> [EXERCISE OBJECTIVE] What lines below include the string "computer"? Pick them out and copy them.

START AVAILABLE DATA

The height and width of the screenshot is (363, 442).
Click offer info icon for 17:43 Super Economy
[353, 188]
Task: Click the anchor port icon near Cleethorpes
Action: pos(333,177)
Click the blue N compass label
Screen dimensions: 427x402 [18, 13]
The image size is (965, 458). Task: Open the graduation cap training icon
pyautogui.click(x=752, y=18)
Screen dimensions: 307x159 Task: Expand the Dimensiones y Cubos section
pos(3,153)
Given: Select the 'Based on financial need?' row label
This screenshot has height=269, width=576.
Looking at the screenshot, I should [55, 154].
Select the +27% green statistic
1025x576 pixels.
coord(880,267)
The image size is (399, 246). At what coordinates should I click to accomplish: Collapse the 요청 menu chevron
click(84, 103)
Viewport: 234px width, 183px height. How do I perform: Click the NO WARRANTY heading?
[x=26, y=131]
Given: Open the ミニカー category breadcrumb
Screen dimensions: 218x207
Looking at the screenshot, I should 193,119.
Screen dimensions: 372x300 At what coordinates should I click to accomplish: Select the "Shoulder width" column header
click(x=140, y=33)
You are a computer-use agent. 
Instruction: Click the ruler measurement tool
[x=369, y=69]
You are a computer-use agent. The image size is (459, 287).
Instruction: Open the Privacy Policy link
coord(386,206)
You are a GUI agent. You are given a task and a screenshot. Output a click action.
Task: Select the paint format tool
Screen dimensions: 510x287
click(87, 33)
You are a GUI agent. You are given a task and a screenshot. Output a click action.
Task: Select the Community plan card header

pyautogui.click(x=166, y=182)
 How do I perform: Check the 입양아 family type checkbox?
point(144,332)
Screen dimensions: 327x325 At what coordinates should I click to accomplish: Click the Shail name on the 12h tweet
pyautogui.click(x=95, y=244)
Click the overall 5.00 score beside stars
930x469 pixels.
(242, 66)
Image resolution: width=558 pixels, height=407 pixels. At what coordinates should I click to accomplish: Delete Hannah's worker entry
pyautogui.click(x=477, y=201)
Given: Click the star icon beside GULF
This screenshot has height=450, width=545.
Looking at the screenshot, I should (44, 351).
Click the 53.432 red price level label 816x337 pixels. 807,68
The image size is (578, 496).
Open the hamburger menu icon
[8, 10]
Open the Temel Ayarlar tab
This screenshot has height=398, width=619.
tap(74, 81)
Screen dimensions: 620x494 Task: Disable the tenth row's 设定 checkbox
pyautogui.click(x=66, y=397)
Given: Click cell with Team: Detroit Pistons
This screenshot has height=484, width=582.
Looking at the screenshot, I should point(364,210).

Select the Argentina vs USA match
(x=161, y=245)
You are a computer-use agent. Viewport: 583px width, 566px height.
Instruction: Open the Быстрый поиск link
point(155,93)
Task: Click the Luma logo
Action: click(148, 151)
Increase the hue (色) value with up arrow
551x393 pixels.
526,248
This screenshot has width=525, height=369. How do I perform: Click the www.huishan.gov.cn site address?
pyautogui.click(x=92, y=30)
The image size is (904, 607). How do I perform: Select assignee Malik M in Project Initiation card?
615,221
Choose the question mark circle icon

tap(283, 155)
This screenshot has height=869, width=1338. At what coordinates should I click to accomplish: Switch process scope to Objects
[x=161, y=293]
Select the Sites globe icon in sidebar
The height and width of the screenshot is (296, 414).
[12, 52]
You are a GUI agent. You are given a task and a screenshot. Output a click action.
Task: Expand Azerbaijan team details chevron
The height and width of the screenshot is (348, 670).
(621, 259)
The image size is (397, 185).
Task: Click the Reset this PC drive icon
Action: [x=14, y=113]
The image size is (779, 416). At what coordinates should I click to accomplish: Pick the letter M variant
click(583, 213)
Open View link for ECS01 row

END AVAILABLE DATA

> [RESPONSE]
You are a computer-use agent. 
You are a computer-use agent. The image size is (459, 287).
You are a computer-use agent. Viewport: 583px width, 566px height.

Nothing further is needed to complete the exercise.